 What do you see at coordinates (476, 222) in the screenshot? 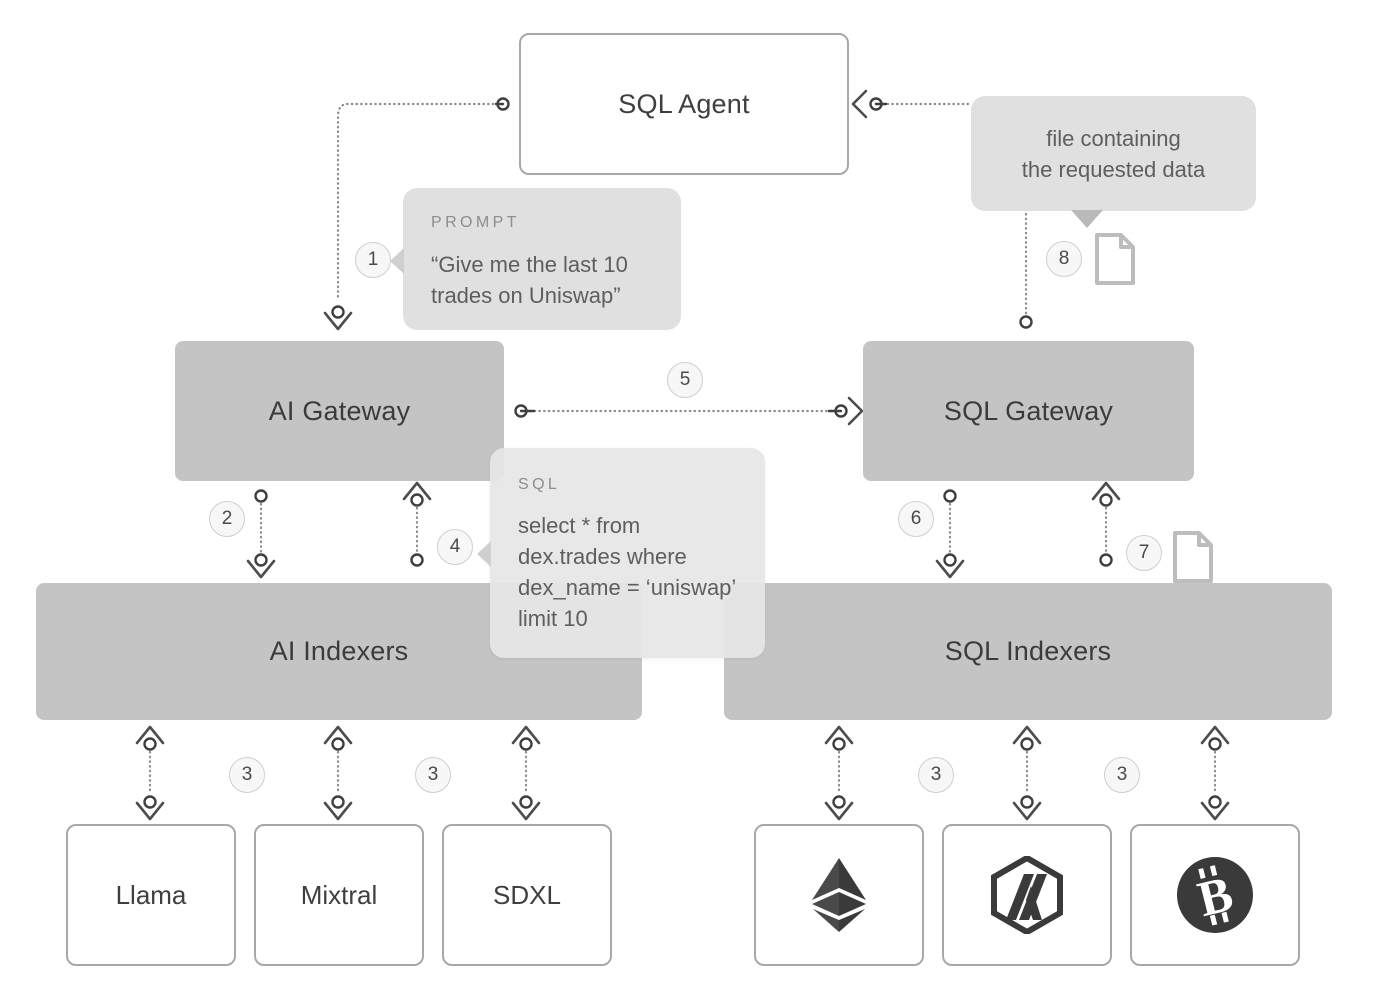
I see `prompt-callout-kicker: PROMPT` at bounding box center [476, 222].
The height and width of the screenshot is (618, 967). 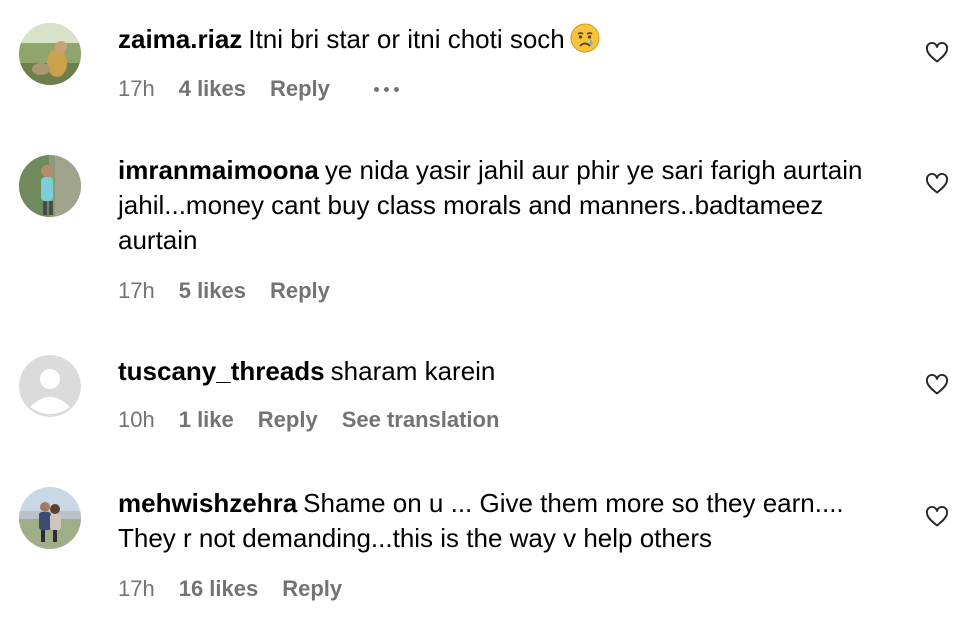 I want to click on likes-count: 5 likes, so click(x=212, y=291).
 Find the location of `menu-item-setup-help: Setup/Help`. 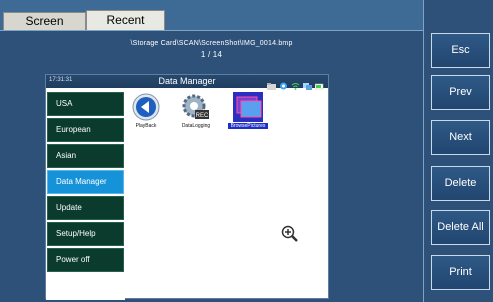

menu-item-setup-help: Setup/Help is located at coordinates (86, 234).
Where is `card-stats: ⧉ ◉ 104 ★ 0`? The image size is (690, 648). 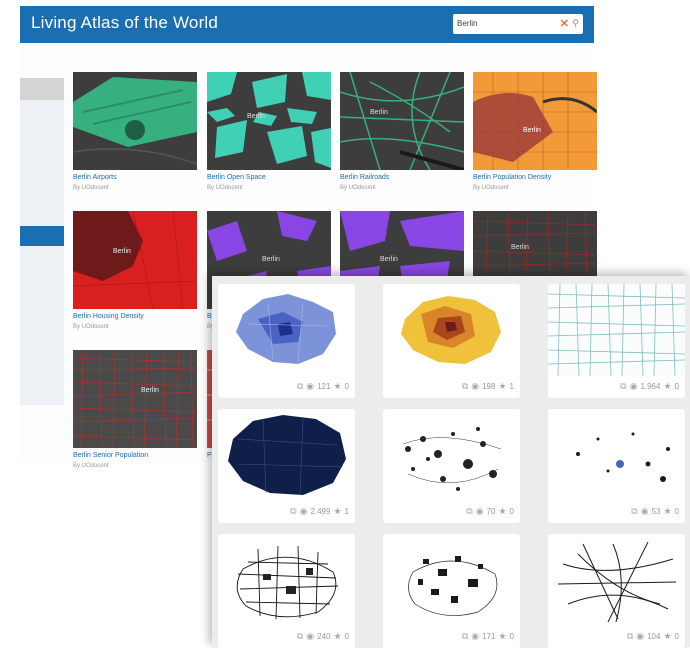
card-stats: ⧉ ◉ 104 ★ 0 is located at coordinates (653, 636).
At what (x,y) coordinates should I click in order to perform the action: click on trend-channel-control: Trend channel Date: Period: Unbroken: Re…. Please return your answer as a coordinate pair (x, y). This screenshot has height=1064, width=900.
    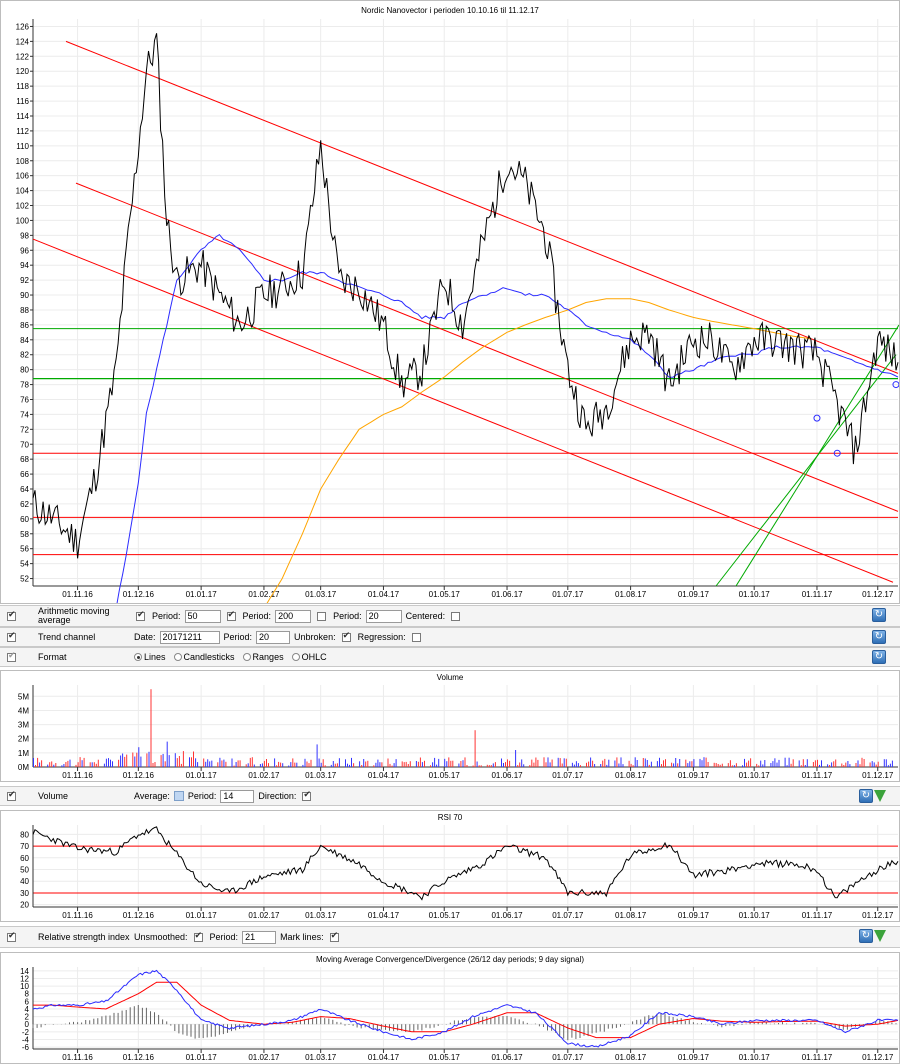
    Looking at the image, I should click on (450, 637).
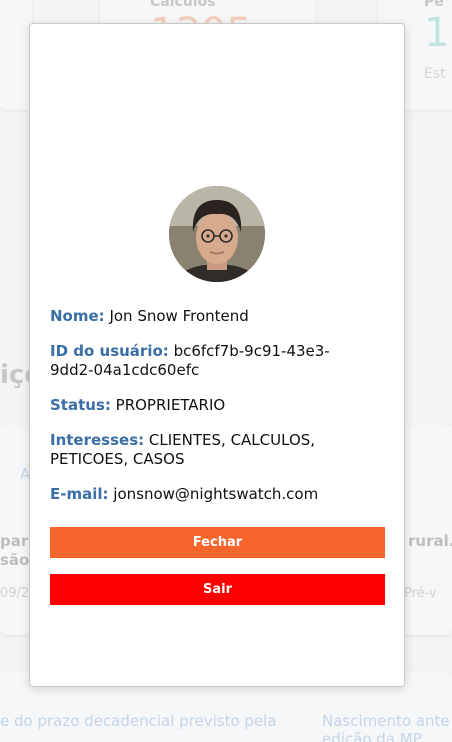 This screenshot has width=452, height=742. What do you see at coordinates (80, 494) in the screenshot?
I see `email-label: E-mail:` at bounding box center [80, 494].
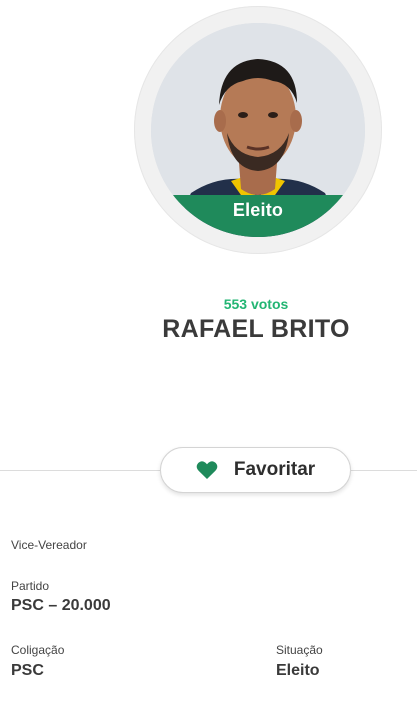  Describe the element at coordinates (61, 606) in the screenshot. I see `party-value: PSC – 20.000` at that location.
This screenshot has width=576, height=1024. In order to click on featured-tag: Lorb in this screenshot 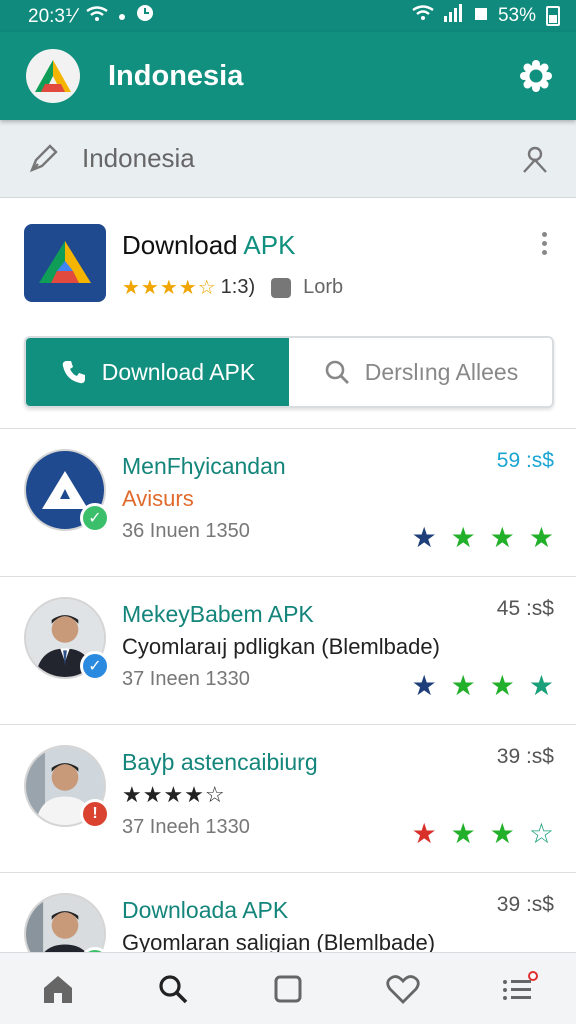, I will do `click(307, 288)`.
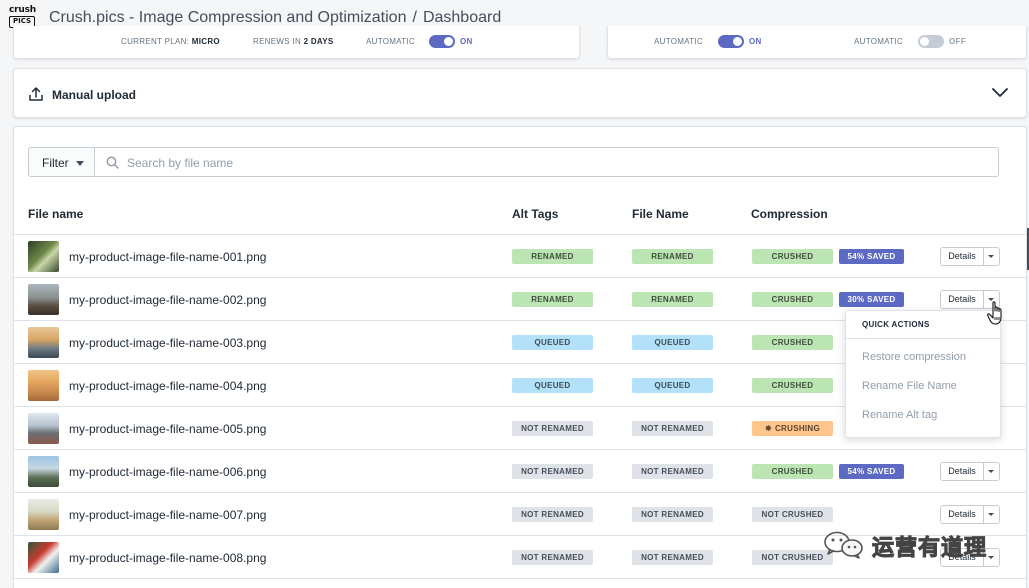  Describe the element at coordinates (466, 42) in the screenshot. I see `toggle-state: ON` at that location.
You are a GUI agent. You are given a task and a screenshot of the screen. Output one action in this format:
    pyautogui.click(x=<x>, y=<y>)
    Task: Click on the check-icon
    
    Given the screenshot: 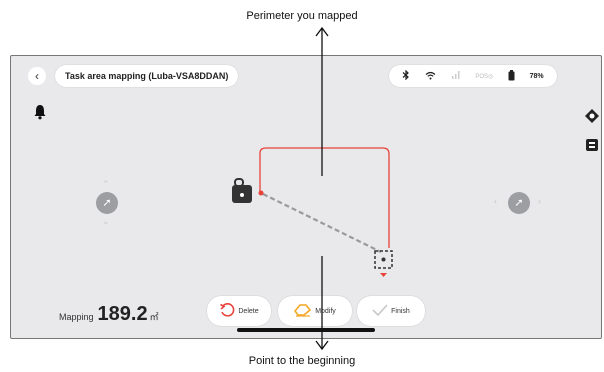 What is the action you would take?
    pyautogui.click(x=382, y=311)
    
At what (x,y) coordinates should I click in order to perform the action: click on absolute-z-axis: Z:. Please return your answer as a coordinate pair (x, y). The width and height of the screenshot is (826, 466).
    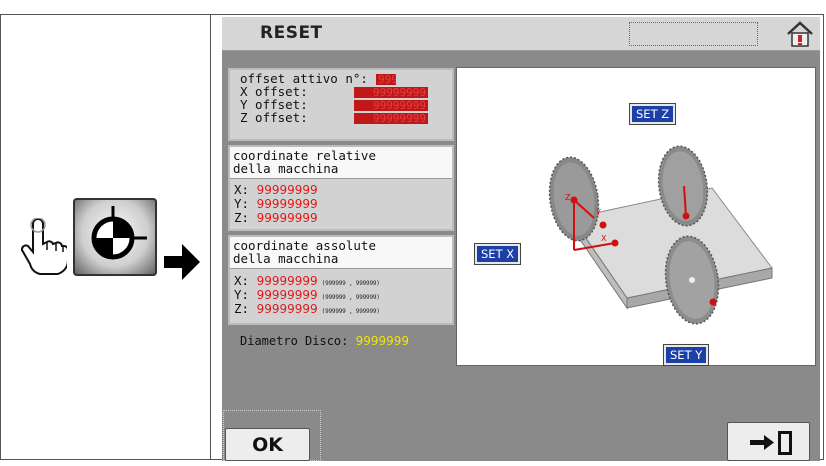
    Looking at the image, I should click on (242, 308).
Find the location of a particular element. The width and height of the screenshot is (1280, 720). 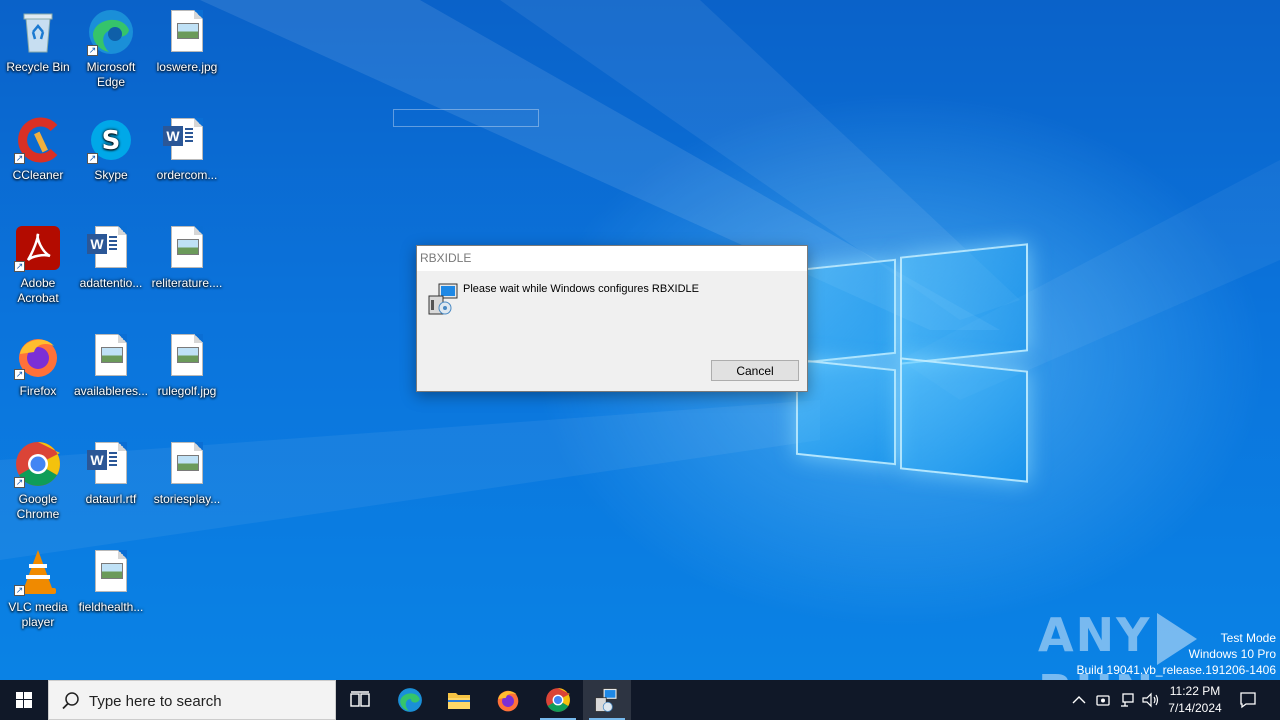

notification-icon is located at coordinates (1248, 700).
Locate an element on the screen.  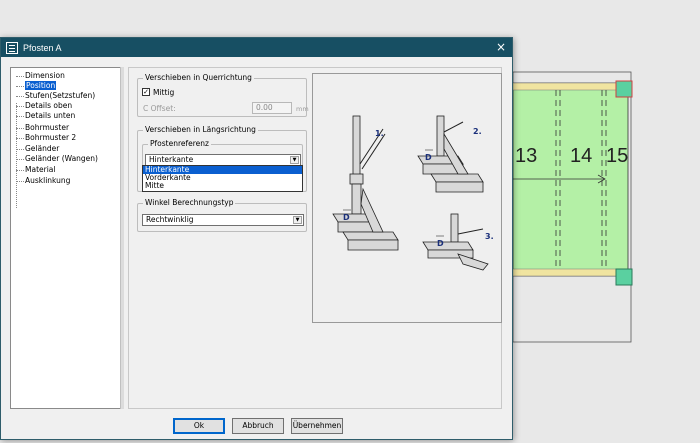
apply-button: Übernehmen is located at coordinates (317, 426).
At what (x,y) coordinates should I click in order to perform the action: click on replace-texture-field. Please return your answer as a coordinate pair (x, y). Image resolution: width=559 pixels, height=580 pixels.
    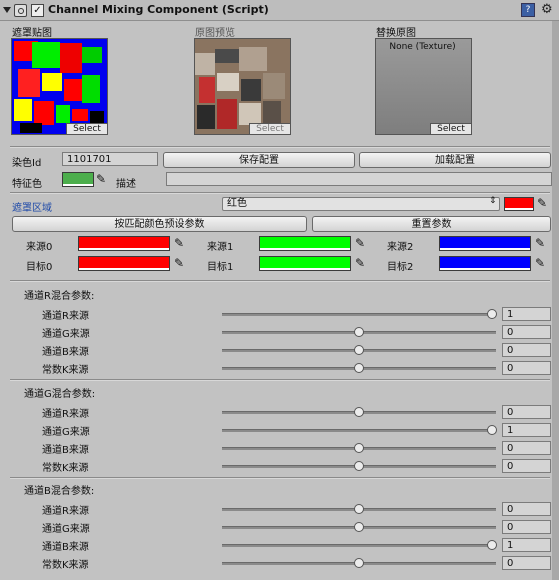
    Looking at the image, I should click on (424, 86).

++++++++++

▶ _Required work_:
Convert the material starting with the line that contains "Locate an element on the screen." and going on through the end of the material into a JSON list of strings, one string per line and no blank lines. Leave the pictures out.

▶ _The completed task_:
[
  "Locate an element on the screen.  ",
  "apply-button: Übernehmen is located at coordinates (317, 426).",
  "At what (x,y) coordinates should I click in order to perform the action: click on replace-texture-field. Please return your answer as a coordinate pair (x, y). Image resolution: width=559 pixels, height=580 pixels.",
  "    Looking at the image, I should click on (424, 86)."
]